(By Stephen Kelley from the People’s Defender 1983)
The village of Fairfax was platted and recorded in February 1845. It was laid out on the old West Union Road with the west half of the new settlement situated in Concord Township and the east side in Jackson Township.
The ridge on which Fairfax was founded had been settled at a fairly early date, the first pioneers moving into the area shortly after 1800. Among those early settlers were included the brothers, Elijah and Charles Walker. They were natives of Rockbridge County, Virginia, moving to Highland County in 1808. Together, the Walkers bought an eight hundred thirty-five acre tract of wilderness lying just west of where Fairfax would be settled.
Elijah and Charles Walker were the sons of John W. Walker, a soldier of the Revolutionary War who had served in the Greenbrier Militia out of Rockbridge County, The brother’s grandfather John Walker, had been born in Scotland and was among the Ulstermen (Scotch-Irish) pioneers of the Blue Ridge Mountains in Virginia. When Elijah and Charles first moved to the wilds of Southern Ohio, the Shawnee had already departed, leaving the area for the final time in 1805. This probably suited the brothers just fine. Their uncle, Samuel Walker, had been killed by the Shawnee on the Clinch River in Virginia in 1778 and their grandfather’s sister, Jane Walker Moore with her husband and six children were slaughtered by the same tribe in 1786. Ironically, Jane had been brought across the mountains by her savage captors into the Ohio Valley and burned at the stake at present-day Old Town in neighboring Ross County.
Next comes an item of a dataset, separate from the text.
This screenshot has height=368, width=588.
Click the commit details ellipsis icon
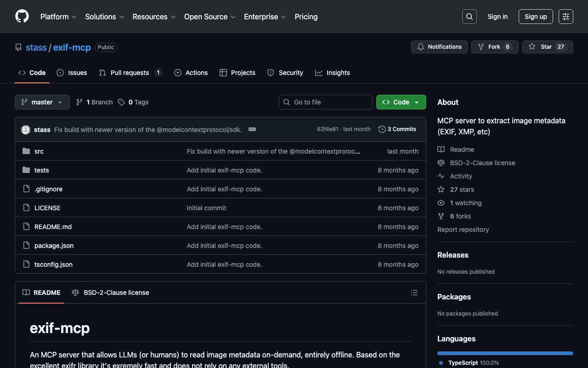[x=252, y=129]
Interestingly, Elijah and Charles had married sisters, daughters of Daniel Doyle, another solider of the American Revolution. And, the brothers both died in February 1820, leaving their land to their wives and children. Part of the original Walker acreage purchased by Elijah and Charles is still owned by their descendants today, completing one hundred seventy-five years of continuous family ownership. Daniel Walker, fourth son of Charles was born in 1812 and raised on the ridge near the site of Fairfax. According to family tradition, his first wife, Sarah was killed by a bolt of lightning while she was rocking the cradle. Daniel was married a second time to Rebecca Jane Guthrie who was raised in Leesburg in northern Highland County. She was a granddaughter of James Guthrie, a native of the Richmond, Virginia area who had moved to Ohio in 1820.
In February 1874, Daniel retired from a life of farming and moved into Fairfax. He and Rebecca bought the little frame home on the corner of Main and Cross Streets which had been built in 1849 by Captain William Vannoy. During the 1850’s and 60’s, Vannoy owned and operated a number of businesses in the village including that of selling “good whiskey to all and sundry. Within weeks after the Walkers bought the Vannoy home, Daniel died, Rebecca lived out her remaining thirty six years a s aa widow in the little house supported by her nine children.
Probably as a result of her widowhood, Rebecca began wearing nothing but the color black. Floor length black gowns, black bonnets and black shawls. She acquired the habit of smoking a stone pipe, and was well known for her knowledge of herbal medicines. She was regularly called upon to act as midwife in the area and proudly listed herself as a nurse in the 1900 census.
During the last years of her life, her deeply wrinkled face, long black dress and bonnet, stone pipe and her herbal potions lee many children in Fairfax to believe she was a witch. The adults, however, realized her quaint ways were a throwback to the pre-Civil War days when life in America still retained a colonial flavor. Several of the older residents in the area today remember “Aunt Becky Jane’ living alone on the corner and tending to her herbal garden behind the house. she passed away in 1910 at the age of eighty-two.
In 1913, Rebecca’s heirs sold her old Fairfax home to Raymond and Viola Vaughn. Ray was a native of Sugar Tree Ridge, situated a few miles west of Fairfax. He was married to Viola Cox in April 1911. She was a great granddaughter of Rebecca Walker so the little home remained in the same family. In the early years of their marriage, Ray worked in construction. The most notable project on which he labored was the construction of Camp Sherman, the World War I training camp erected on the north side of Chillicothe.
Following the war, Vaughn returned to Fairfax, where he decided to open a general store. About 1920 he moved the old Beechwood School off of Whiskey Road and attached it to the south side of his house. In this structure he and Viola maintained their store until ca. 1935 when the effects of the Great depression forced them to close. Ray died in 1944 at age fifty nine. Viola continued to live in the Fairfax home until ill health compelled her to enter a nursing home. She kept possession of the priority until her death in 1982. Her heirs sold it early this year ending one hundred nine years of continues family ownership.